Puzzles in the Zelda series are usually complex with some vague clues laid about, so imagine my joy when one key puzzle was simply an open area with signposts that very simply and explicitly shouted: "GO THIS WAY" with an arrow pointed in a direction. And then there are the four children in the village, each giving Link button prompts and directions in typical Zelda NPC fashion, while also demonstrating an unusual amount of sentience by following with a variation of the dialogue: "Don't ask me what that means, I'm just a kid!" Not the most groundbreaking self-aware joke, but let's say that this was probably good enough for a video game in the early 1990s.

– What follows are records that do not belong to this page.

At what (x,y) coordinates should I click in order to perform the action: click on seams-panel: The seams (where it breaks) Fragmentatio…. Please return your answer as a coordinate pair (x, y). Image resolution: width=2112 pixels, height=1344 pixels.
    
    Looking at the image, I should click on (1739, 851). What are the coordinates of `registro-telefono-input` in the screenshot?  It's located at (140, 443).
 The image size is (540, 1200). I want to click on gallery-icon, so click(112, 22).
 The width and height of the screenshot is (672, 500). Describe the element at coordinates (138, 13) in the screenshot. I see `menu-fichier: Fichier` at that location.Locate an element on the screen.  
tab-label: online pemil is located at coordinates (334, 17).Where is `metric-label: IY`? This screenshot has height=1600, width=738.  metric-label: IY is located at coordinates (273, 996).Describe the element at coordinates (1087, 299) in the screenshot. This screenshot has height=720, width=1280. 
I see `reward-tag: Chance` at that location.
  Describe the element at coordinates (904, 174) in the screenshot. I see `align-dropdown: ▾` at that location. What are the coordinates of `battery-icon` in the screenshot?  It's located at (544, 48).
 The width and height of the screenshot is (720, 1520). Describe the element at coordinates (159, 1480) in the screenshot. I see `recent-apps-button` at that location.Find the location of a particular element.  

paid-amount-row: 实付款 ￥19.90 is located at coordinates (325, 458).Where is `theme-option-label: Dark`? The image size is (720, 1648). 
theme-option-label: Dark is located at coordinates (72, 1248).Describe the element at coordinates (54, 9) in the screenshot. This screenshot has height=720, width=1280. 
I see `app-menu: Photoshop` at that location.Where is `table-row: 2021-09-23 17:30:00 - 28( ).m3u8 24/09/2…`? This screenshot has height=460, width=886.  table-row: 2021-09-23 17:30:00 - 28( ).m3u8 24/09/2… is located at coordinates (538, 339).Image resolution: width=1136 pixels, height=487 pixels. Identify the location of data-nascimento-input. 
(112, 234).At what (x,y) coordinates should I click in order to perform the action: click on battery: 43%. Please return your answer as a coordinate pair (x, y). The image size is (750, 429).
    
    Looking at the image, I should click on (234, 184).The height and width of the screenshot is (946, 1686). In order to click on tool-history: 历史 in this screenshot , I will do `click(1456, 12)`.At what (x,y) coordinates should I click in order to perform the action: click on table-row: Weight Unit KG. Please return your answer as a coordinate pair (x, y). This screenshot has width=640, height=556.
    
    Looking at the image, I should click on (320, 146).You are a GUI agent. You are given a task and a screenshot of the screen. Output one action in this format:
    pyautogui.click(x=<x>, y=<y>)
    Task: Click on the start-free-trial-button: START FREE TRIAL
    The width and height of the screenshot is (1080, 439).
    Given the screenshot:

The Legend of Zelda: Link's Awakening

That being said, I would love to see what game developers and writers could come up with in making a modern-day video game that is designed as a parody from its conception. You can say that a handful have tried and failed— the most prolific example might be Eat Lead: The Return of Matt Hazard, a 2009 third-person shooter that attempted to be a meta fourth-wall-breaking parody of games like Max Payne and Metal Gear Solid, making not-so-subtle jokes about in-game glitches, instructional text, tutorial missions, and characters that vaguely resembled Mario, Master Chief, and others. And then you see games like Duke Nukem Forever and the Borderlands series, lazily inserting "remember this?" references through brief dialogue or environmental decoration without having any commentary on their targets.

While Link's Awakening may not be a straight parody of Zelda, the devil may care attitude towards development led to a lot of moments that poked at brains trained to the standard Zelda conventions and created a unique experience out of it. With Link's Awakening as a starting point, I yearn for more comedic games that deconstruct and reverse-engineer some of our favorite games and move past silly winks and nudges for cheap, unearned, lukewarm chuckles. Video gaming may be a younger medium than film, the latter being much more susceptible to parody, but in the decades since the original Link's Awakening, game developers and enthusiasts are familiar enough with the tropes to have a large enough palette to create comedy with.

And as for the Legend of Zelda series, I would hope that the Link's Awakening remake has had enough people revisit the material for them to realize that this unusual game has a special place in the series. If anyone wants to play the "definitive" and "purest" Zelda game, the fairly obvious choices would be something along the lines of Ocarina of Time, A Link to the Past, or perhaps just the original The Legend of Zelda. But out of all of the games in the franchise, no other Zelda title "gets" Zelda more than Link's Awakening.